You might instead be drawing the distinction between species "known to science" as the set of named species that science currently recognises, and "described species" as the set of species-rank descriptions for which new species names have been published. If this is the case, then your "species known to science" is the same as my "described species" and your "described species" matches the number of validly published names I would like to see linked to my "described species".

Maybe we need to make sure we know what we are all discussing.

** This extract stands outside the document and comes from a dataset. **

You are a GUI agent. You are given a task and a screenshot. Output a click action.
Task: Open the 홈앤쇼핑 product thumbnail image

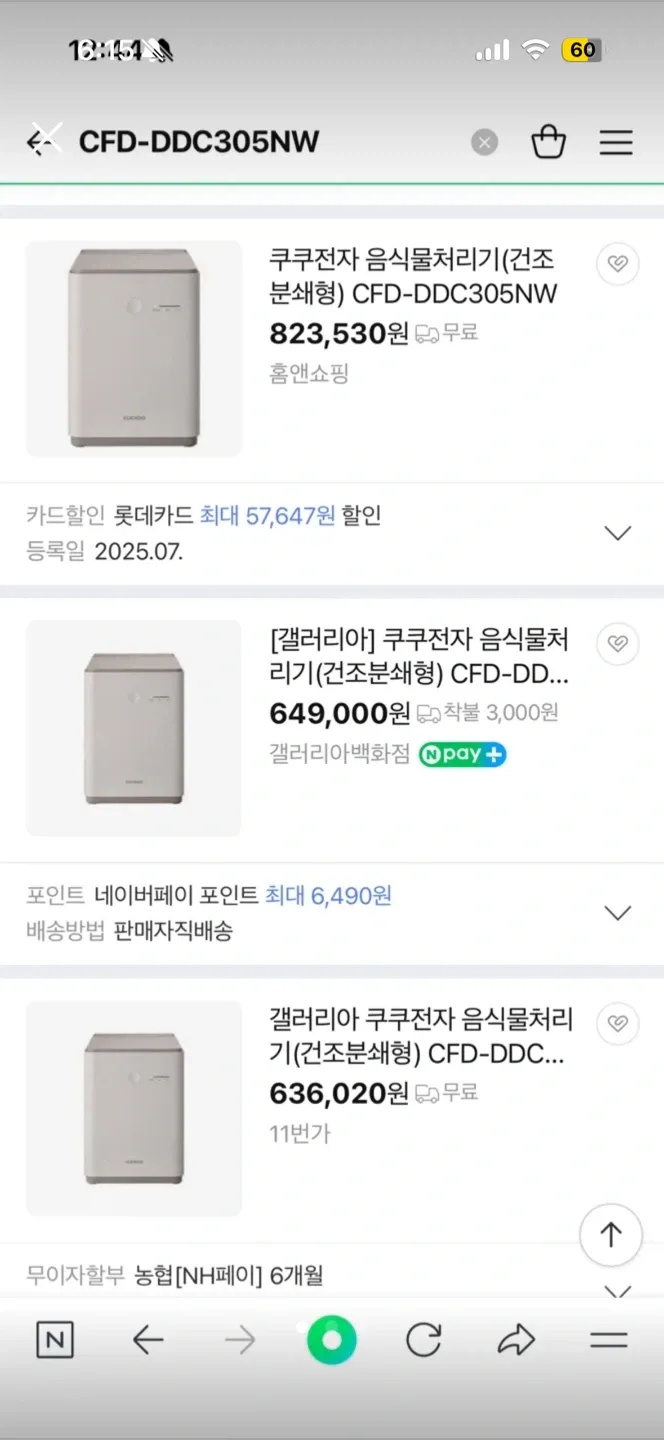click(x=134, y=349)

mdoering commented 4 years ago

Species estimates are interesting, but I don't quite see how they are related to dataset metrics which is the topic of this issue. This issue only tries to find new, interesting metrics based on existing records in the dataset that we can store and keep over time to monitor changes of dataset content over time.

@dhobern we have modelled species estimates to have a type property which can be one of 3 values right now: https://github.com/CatalogueOfLife/backend/blob/master/api/src/main/java/life/catalogue/api/vocab/EstimateType.java

mdoering commented 4 years ago

for ideas how to change how we deal with estimates please open a new issue. We could for example share estimates also in ColDP in which case it makes sense to keep them also in dataset metrics.

dhobern commented 4 years ago

Estimates are the only measure we have of the perceived completeness of a dataset. They give us a way to measure progress over time. Even changes in the estimate may reflect increases in knowlegde. The vocabulary is useful but it only sets the highest ceiling which is frankly not a measure against which CoL can measure progress since many of the species have no names and cannot therefore be added.

mdoering commented 4 years ago

Please continue to discuss estimates in #751

mdoering commented 4 years ago

Metrics have been updated to reflect all new ColDP entities and extensive counts for accepted taxa, extinct taxa and synonyms for every rank.